Le hack de Nomad: les cross-chain bridges toujours vulnerables
? Les ponts cross-chain jouent un rôle important dans la construction d’un monde multi-blockchain, mais ils doivent évoluer.
Les ponts cross-chain sont des protocoles qui permettent aux utilisateurs de transférer des actifs et des informations entre différentes blockchains, et ils sont désormais la proie préférée des hackers. L’exploit de Nomad de la semaine dernière était le 13e de ce type jusqu’à présent en 2022, portant le montant total de crypto volé à un énorme 2 milliards de dollars. Selon les données de Chainalysis, les hacks de ponts cross-chain représentent désormais 69 % du total des vols de crypto cette année.
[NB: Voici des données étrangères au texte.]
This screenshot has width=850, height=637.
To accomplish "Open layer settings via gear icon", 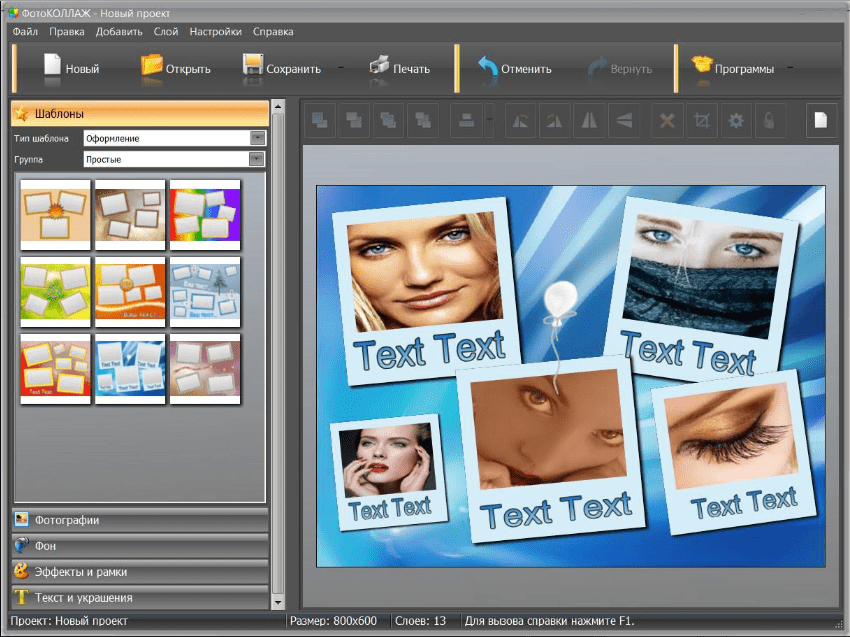I will (736, 121).

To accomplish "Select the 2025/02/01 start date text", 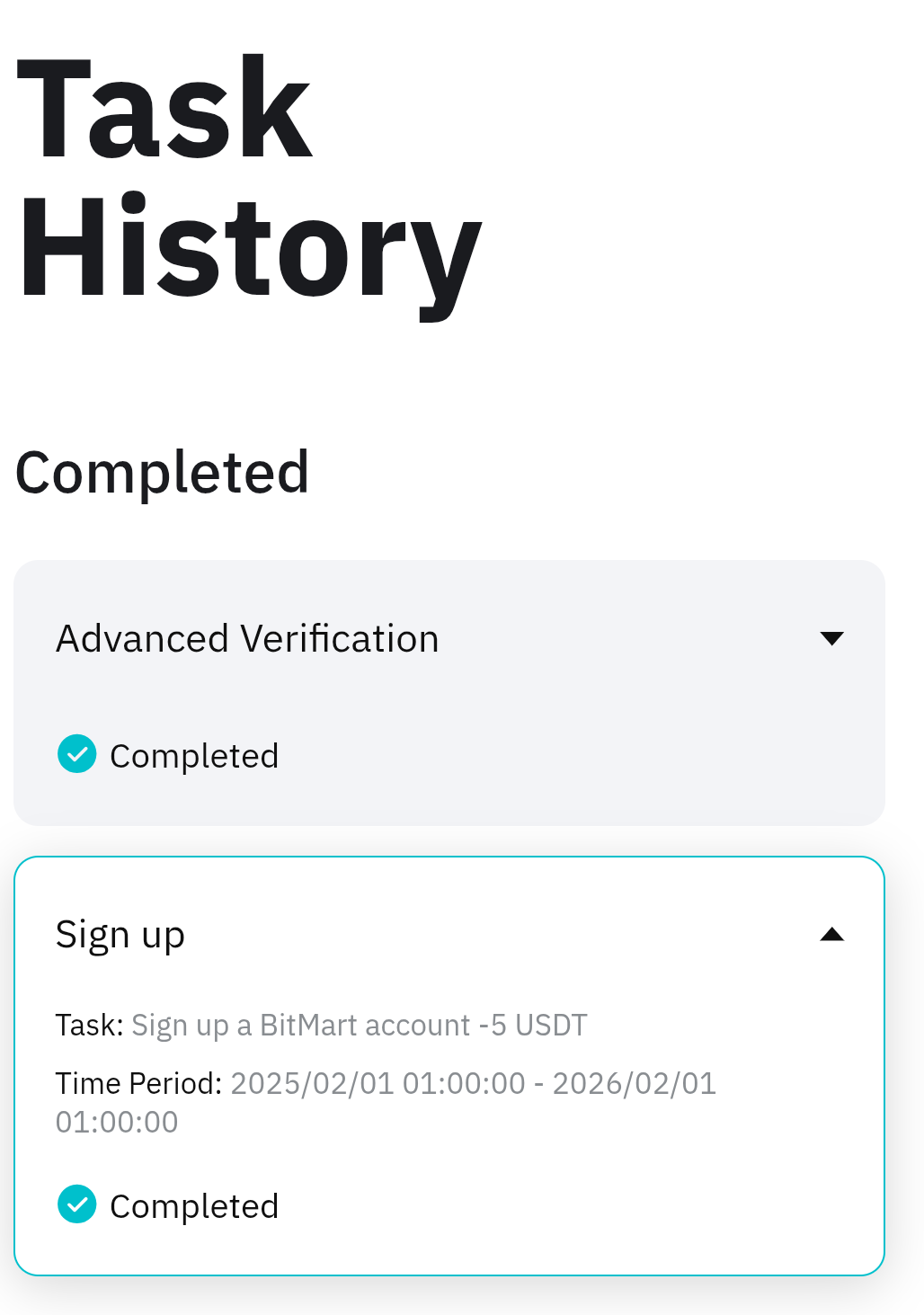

? La raison pour laquelle les ponts sont devenus si convoités par les hackers est qu’ils introduisent un point de centralisation, à travers lequel beaucoup de valeur circule. La plupart des ponts ont un fonctionnement assez simple : un contrat intelligent bloque les fonds des utilisateurs sur une chaîne, et un autre contrat intelligent émet leur équivalent » enveloppé » sur une autre chaîne. Trouver un bug dans l’un de ces contrats équivaut à toucher le jackpot, et la plupart des hacks des ponts, que ce soit Nomad, Wormhole ou Qbridge, suivent ce scénario.
⚠️ Centralisation = danger, ce qui suggère que les ponts décentralisés pourraient faire un meilleur travail.
Certains protocoles comme Multichain ou cBridge tentent d’éviter le problème du point de défaillance unique en introduisant des mécanismes de type blockchain gérant les fonds des deux côtés du pont. Cependant, les bugs de code ne pardonnent pas, quel que soit le type de protocole, et la vulnérabilité du code de Multichain a été exploitée au début de l’année.
La notion de décentralisation est à prendre au sérieux, comme l’a montré le célèbre hack du Ronin bridge d’Axie Infinity. 620 millions de dollars, c’est le prix à payer pour se rendre compte qu’une structure aussi critique qu’un pont a besoin de plus de 9 validateurs, dont 4 travaillent dans la même entreprise : un pirate s’est infiltré dans l’ordinateur d’un employé de Sky Mavis via une offre d’emploi de phishing et a eu accès à sa clé privée, ainsi qu’à celles de ses collègues et même à celle d’Axie DAO, qui a autorisé Sky Mavis l’année dernière. Depuis l’incident, le pont Ronin a été remanié, et ses développeurs ont annoncé leur intention d’augmenter le nombre de validateurs à 24 (ils en ont enregistré 19 jusqu’à présent).
Chaque piratage d’un protocole cryptographique nuit à l’ensemble de l’espace, et les ponts inter-chaînes doivent sérieusement reconsidérer leur structure pour réduire leurs points de défaillance. À long terme, les protocoles de pontage qui ont le plus de chances de réussir pourraient être ceux qui parviendront à une véritable décentralisation.